Manca il carburante anche in alcune zone dell’Indonesia, dove è stato imposto un razionamento basato sui numeri di targa pari e dispari dei veicoli. Ci sono state proteste dei tassisti che hanno creato lunghe code, ma anche manifestazioni di studenti a Yogyakarta. L’aumento del prezzo dei carburanti sta mettendo in crisi anche i conti pubblici, perché il governo fornisce carburanti a prezzo calmierato per le abitazioni.
In Sri Lanka i prezzi dei carburanti sono decisi dallo Stato, ma le aziende proprietarie dei distributori hanno iniziato a limitare i rifornimenti in attesa di poter vendere carburante a prezzi maggiori: con quelli attuali dicono di lavorare in perdita.

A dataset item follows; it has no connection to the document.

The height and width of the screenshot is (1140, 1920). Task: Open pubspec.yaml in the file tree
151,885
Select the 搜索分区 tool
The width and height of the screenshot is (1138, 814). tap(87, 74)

In Siria l’aumento dei prezzi dei carburanti deciso dal governo ha portato alle proteste più estese dalla fine della dittatura di Bashar al Assad, con blocchi stradali e copertoni incendiati.

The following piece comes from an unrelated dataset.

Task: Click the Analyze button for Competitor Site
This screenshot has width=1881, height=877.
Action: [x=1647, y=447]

Un manifestante brucia degli pneumatici su un’autostrada per protestare contro l’aumento dei prezzi del carburante in Siria, 13 settembre 2026 (REUTERS/Mahmoud Hassano)
Ci sono state proteste simili in Guatemala, con strade e autostrade bloccate e auto incendiate. Le manifestazioni sono guidate da gruppi di camionisti, che chiedono sussidi statali per limitare il prezzo della benzina. Alle proteste si sono uniti vari gruppi indigeni, particolarmente colpiti dagli aumenti dei prezzi del gasolio, indispensabile per i mezzi agricoli. Hanno organizzato cortei nel centro della capitale, Città del Guatemala. Nelle scorse settimane c’erano state proteste simili in Bolivia.
In Nigeria hanno scioperato e manifestato gli autisti di autobus, perché il costo della benzina ha superato i 1.600 naira al litro (poco più di un euro).
In Portogallo ci sono state manifestazioni organizzate online da gruppi di automobilisti che circolavano sulle strade a velocità molto ridotta, causando ingorghi e blocchi del traffico. Una protesta con alcune decine di manifestanti è terminata di fronte alla casa del primo ministro Luís Montenegro, a Espinho.

La polizia durante gli scontri con i pescatori a Frontignan, Francia, 16 settembre (EPA/GUILLAUME HORCAJUELO via Ansa)
In Francia e in Spagna ci sono state manifestazioni di pescatori, contro gli alti prezzi del gasolio. Martedì a Fos-sur-Mer, sulla costa mediterranea francese, i pescatori hanno bloccato alcune strade e si sono scontrati con la polizia. A Frontignan, vicino a Montpellier, i manifestanti hanno bloccato l’accesso a un deposito petrolifero.